I had this conversation with Schönberg in a semi-furnished room of the villa in the Berlin suburb, where he was still in the process of settling in. When I rang at the garden gate, I saw him with a hammer and a ladder, working away at some windows not yet hung with curtains; while we were talking someone came by to pick up replacements for some blown fuses. I recalled that a woman, an artist and a friend of Schönberg’s, once told me that his obsession with precision, correctness and order was so great that he had to hammer in every single nail himself, that he hung every picture on the walls himself, that if he needed a car, he would go and pick it up himself, since only then could he be certain that it was the right one for what he needed. This unconditionality in responsible work, which extends to the finest nuances of his personal life, also accounts for the unconditional, uncompromising nature of his music – it asks no audience whether the music is appealing.

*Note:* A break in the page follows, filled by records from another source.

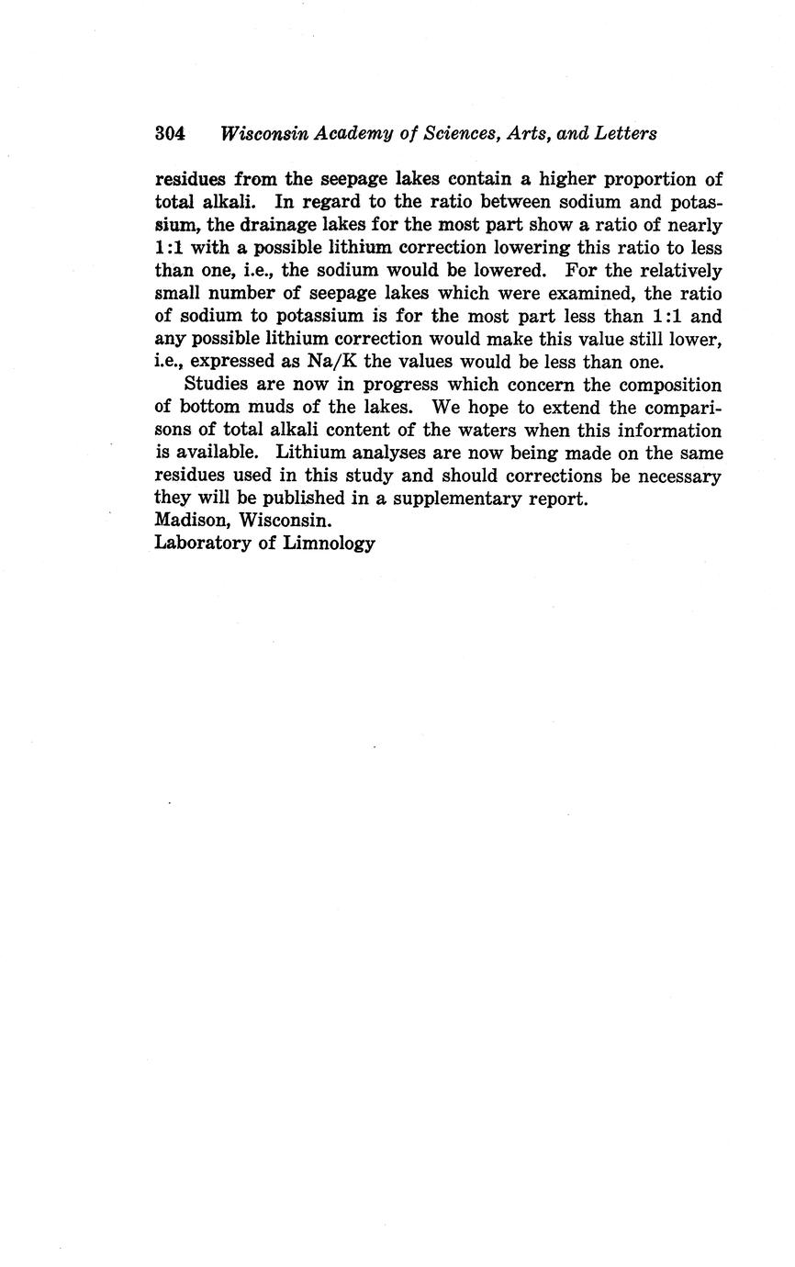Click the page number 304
(x=171, y=133)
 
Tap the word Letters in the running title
(x=627, y=133)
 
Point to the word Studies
(x=220, y=385)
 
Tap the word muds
(x=271, y=408)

A conscientious worker has only one thing in mind; that the result be correct, that the vision will become reality in the ultimate sense – and if his work has taken valid shape in musical notation, it is completed, no matter if an audience acknowledges it, whether yearning for a scandal or truly wishing to try to accept the music.

Last year, Paris also felt it incumbent upon itself to present a Schönberg Festival; the high point was an unsurpassable performance of Pierrot lunaire under the composer himself. Gurrelieder was rehearsed in London (for reportedly 2,000 pounds) and Schönberg also conducted that work twice. His music has been given in many German provincial towns, including Erwartung in Wiesbaden and Pierrot lunaire in Freiburg; concerts of his chamber music have taken place in various other towns, and now Breslau has done itself the great honor of bringing out the first German performance of Die glückliche Hand.

Only Berlin, that great metropolis with its multifarious theatres and concert associations, has generously deigned all winter long to ignore all but completely the undisputedly most important figure to emerge in modern German music yet – but a work of art that is complete per se, a piece of music complete in its score, will carry through, existing irrespective of whether it is heard or not (whether it is played by those whose job it is to do so) – and it will have its effect.